[Stored data entries]

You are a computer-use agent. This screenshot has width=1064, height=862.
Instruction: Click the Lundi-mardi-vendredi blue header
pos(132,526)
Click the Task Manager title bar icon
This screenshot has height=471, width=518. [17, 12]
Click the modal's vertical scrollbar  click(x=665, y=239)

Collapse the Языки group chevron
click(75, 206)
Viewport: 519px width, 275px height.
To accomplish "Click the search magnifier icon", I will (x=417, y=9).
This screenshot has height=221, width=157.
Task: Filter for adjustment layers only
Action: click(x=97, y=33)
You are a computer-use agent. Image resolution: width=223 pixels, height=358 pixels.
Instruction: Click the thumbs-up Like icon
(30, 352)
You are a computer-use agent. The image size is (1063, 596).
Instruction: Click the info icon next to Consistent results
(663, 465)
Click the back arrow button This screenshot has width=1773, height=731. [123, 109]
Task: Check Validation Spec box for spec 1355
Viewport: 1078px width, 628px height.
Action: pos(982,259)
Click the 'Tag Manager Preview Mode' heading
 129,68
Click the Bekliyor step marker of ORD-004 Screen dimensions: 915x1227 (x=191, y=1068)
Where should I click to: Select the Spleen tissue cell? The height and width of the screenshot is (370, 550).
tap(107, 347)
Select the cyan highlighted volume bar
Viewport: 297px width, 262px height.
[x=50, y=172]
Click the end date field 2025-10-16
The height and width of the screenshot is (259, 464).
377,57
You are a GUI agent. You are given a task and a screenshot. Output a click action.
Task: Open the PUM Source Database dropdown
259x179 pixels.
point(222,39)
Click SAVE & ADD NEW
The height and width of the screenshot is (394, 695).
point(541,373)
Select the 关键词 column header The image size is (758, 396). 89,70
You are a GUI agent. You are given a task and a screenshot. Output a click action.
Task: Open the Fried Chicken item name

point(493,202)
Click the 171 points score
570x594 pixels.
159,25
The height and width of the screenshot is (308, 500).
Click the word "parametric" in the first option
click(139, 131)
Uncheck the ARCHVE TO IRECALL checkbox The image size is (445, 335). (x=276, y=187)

## The task
Please give every entry again, precisely as it appears.

## Answer to the exercise
You are a computer-use agent. This screenshot has width=1064, height=862.
Instruction: Click the Lundi-mardi-vendredi blue header
pos(132,526)
Click the Task Manager title bar icon
This screenshot has height=471, width=518. [17, 12]
Click the modal's vertical scrollbar  click(x=665, y=239)

Collapse the Языки group chevron
click(75, 206)
Viewport: 519px width, 275px height.
To accomplish "Click the search magnifier icon", I will (x=417, y=9).
This screenshot has height=221, width=157.
Task: Filter for adjustment layers only
Action: click(x=97, y=33)
You are a computer-use agent. Image resolution: width=223 pixels, height=358 pixels.
Instruction: Click the thumbs-up Like icon
(30, 352)
You are a computer-use agent. The image size is (1063, 596).
Instruction: Click the info icon next to Consistent results
(663, 465)
Click the back arrow button This screenshot has width=1773, height=731. [123, 109]
Task: Check Validation Spec box for spec 1355
Viewport: 1078px width, 628px height.
Action: pos(982,259)
Click the 'Tag Manager Preview Mode' heading
 129,68
Click the Bekliyor step marker of ORD-004 Screen dimensions: 915x1227 (x=191, y=1068)
Where should I click to: Select the Spleen tissue cell? The height and width of the screenshot is (370, 550).
tap(107, 347)
Select the cyan highlighted volume bar
Viewport: 297px width, 262px height.
[x=50, y=172]
Click the end date field 2025-10-16
The height and width of the screenshot is (259, 464).
377,57
You are a GUI agent. You are given a task and a screenshot. Output a click action.
Task: Open the PUM Source Database dropdown
259x179 pixels.
point(222,39)
Click SAVE & ADD NEW
The height and width of the screenshot is (394, 695).
point(541,373)
Select the 关键词 column header The image size is (758, 396). 89,70
You are a GUI agent. You are given a task and a screenshot. Output a click action.
Task: Open the Fried Chicken item name

point(493,202)
Click the 171 points score
570x594 pixels.
159,25
The height and width of the screenshot is (308, 500).
Click the word "parametric" in the first option
click(139, 131)
Uncheck the ARCHVE TO IRECALL checkbox The image size is (445, 335). (x=276, y=187)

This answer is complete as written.